Costa, Ferraz, and Mendez consecrated, or assisted in the consecrations, of dozens of bishops in various countries from the 1940s to the 1990s. Some bishops in the Costa line maintained formal ties with the ICAB, but the majority appear to have gone their separate ways to found or participate in independent Catholic bodies without ties to Costa's church. Such bishops have been declared doubtful at best by the new regime, citing the claim that a defect in proper intention exists in all bishops who have strayed from the ICAB.

Churches in full communion with the ICAB may be considered members of the Worldwide Communion of Catholic Apostolic Churches. However, there has been a fluctuating number of these churches, a current members list is apparently not available, and the last world conference was held in 2009 in Guatemala. Since that meeting there has been a reorganization of the Worldwide Communion of Catholic Apostolic Churches of those considered to have remained true to the teachings of Duarte Costa.

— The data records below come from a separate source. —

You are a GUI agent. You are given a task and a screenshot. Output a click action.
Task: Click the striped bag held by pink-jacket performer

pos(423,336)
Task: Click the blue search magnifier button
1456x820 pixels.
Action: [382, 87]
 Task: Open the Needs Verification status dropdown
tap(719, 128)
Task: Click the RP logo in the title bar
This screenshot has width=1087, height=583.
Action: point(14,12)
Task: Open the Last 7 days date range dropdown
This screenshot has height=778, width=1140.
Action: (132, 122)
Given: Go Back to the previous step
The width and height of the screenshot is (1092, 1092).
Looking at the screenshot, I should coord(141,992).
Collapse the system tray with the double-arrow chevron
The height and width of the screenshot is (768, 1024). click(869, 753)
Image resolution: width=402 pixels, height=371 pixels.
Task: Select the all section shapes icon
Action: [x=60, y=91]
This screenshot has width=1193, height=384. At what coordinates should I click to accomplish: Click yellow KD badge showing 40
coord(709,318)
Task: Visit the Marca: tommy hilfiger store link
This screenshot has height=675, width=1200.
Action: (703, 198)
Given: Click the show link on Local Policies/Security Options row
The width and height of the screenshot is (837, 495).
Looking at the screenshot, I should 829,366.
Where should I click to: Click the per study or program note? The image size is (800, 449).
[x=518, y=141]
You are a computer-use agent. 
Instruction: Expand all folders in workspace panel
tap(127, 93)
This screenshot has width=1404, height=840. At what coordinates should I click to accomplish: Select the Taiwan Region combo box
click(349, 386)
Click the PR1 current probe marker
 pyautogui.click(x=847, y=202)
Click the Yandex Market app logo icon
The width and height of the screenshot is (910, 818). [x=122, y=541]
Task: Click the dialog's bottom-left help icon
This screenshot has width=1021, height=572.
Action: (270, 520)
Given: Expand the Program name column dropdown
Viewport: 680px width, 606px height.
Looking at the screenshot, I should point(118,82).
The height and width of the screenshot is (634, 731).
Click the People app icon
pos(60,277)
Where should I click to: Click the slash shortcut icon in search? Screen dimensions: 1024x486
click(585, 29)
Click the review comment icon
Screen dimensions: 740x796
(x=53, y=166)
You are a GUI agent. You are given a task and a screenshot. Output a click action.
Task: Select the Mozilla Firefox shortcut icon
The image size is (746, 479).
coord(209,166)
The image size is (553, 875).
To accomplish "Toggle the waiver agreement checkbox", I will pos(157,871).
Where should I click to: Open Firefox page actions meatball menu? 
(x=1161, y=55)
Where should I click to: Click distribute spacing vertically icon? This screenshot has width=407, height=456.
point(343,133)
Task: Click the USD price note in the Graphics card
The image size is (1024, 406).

There is no independently verifiable evidence of significant activity of the Worldwide Communion of Catholic Apostolic Churches in recent years, and it could be presumed to have terminated. According to Edward Jarvis, the "ICAB has had difficulty in maintaining the unity and continuity of its worldwide communion (...). [The] priorities of each branch do not always seem to be in harmony ... and it becomes difficult at times to see what the point of having an international communion is supposed to be. In ICAB’s defense, perhaps, it cannot be easy to hold breakaway groups in a communion, however loose a communion it may be – it is almost a direct contradiction in terms."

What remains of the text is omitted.